The Permissions sections of the Basic and Advanced filters provides the ability to specify the permissions that should be included in the search. While the basic permissions option are the same for both the Basic and Advanced filter, the inherited Object in the Advanced Filter has the extra option to perform a Not query against the inheriting object.
For details on the Matching Rule option see Matching Rules
The checkboxes can be used to select which permissions will be included in the search, the Matching Rules will define which ACE will match the selected permissions.
The Read/Write Property, Create/Delete Child, Validated Rights, and Extended Rights, have a dropdown list to select if the permissions is assigned to a specific Property, Object or Right.
The functionality of the dropdown list is the same for all four options, and is used to limit or define which type of permissions are matched.

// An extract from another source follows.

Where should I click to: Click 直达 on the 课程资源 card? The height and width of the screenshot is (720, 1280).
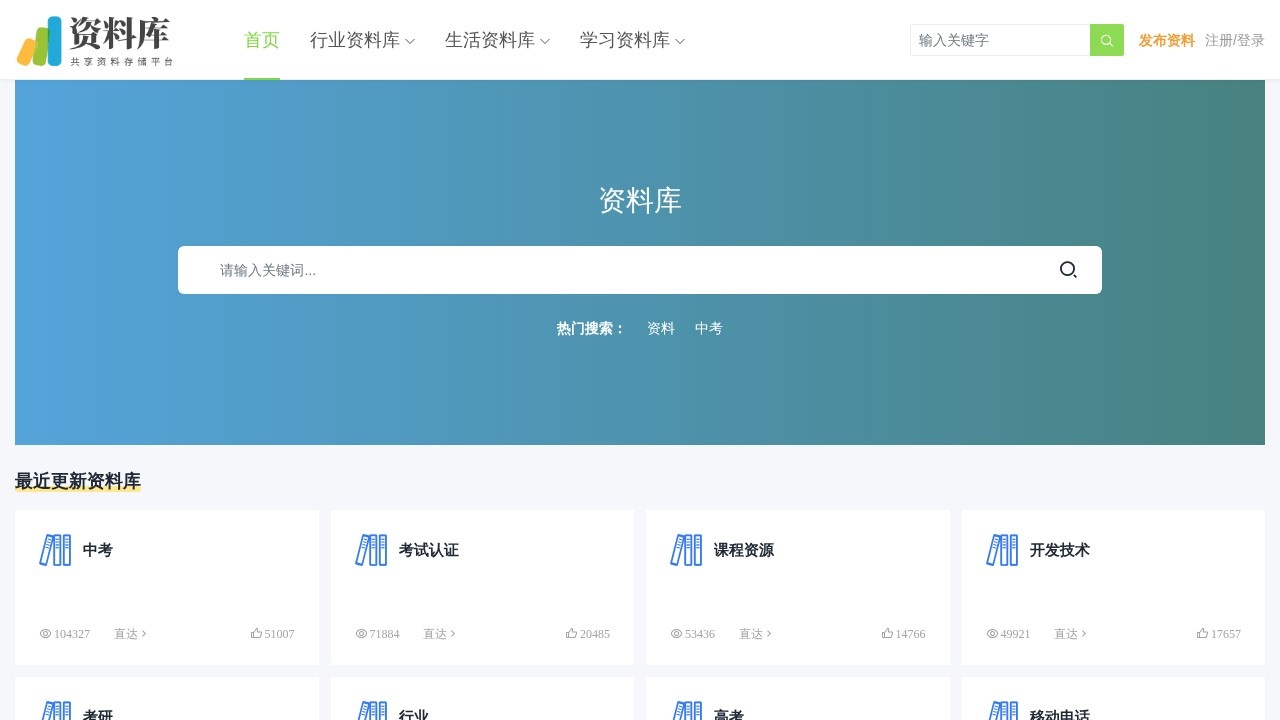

The following search logic is used:
- If no item is selected, then all ACE that match the permissions with or without a specific item specified. i.e. Read Manager, Write All Properties
- If the -None- item is selected, only ACE that that is set to all will be included. i.e. All Validated Rights, or All Extended Rights
- If a item is selected, only the permissions that are specific assigned to that items are included. i.e. Create Group Objects, Delete User Objects
Inherited Object is used to define if the search should return an ACE with permissions that will be inherited by a specified object. The dropdown list contains the same blank, -None-, plus a list of the objects, and uses the same logic as the other dropdown lists.
In the Advanced Filter there is an extra Matching Rule, which provides a number of extra search options, with the Not selected the following logic is available.
- If the -None- and Not are selected - Then all ACE that have a inherited object set will be returned
- If Blank and Not are selected - Then all ACE with or without an inherited object set will be returned
- If an item selected and Not selected - Then all the ACE that have an inherited object that is not the item will be returned.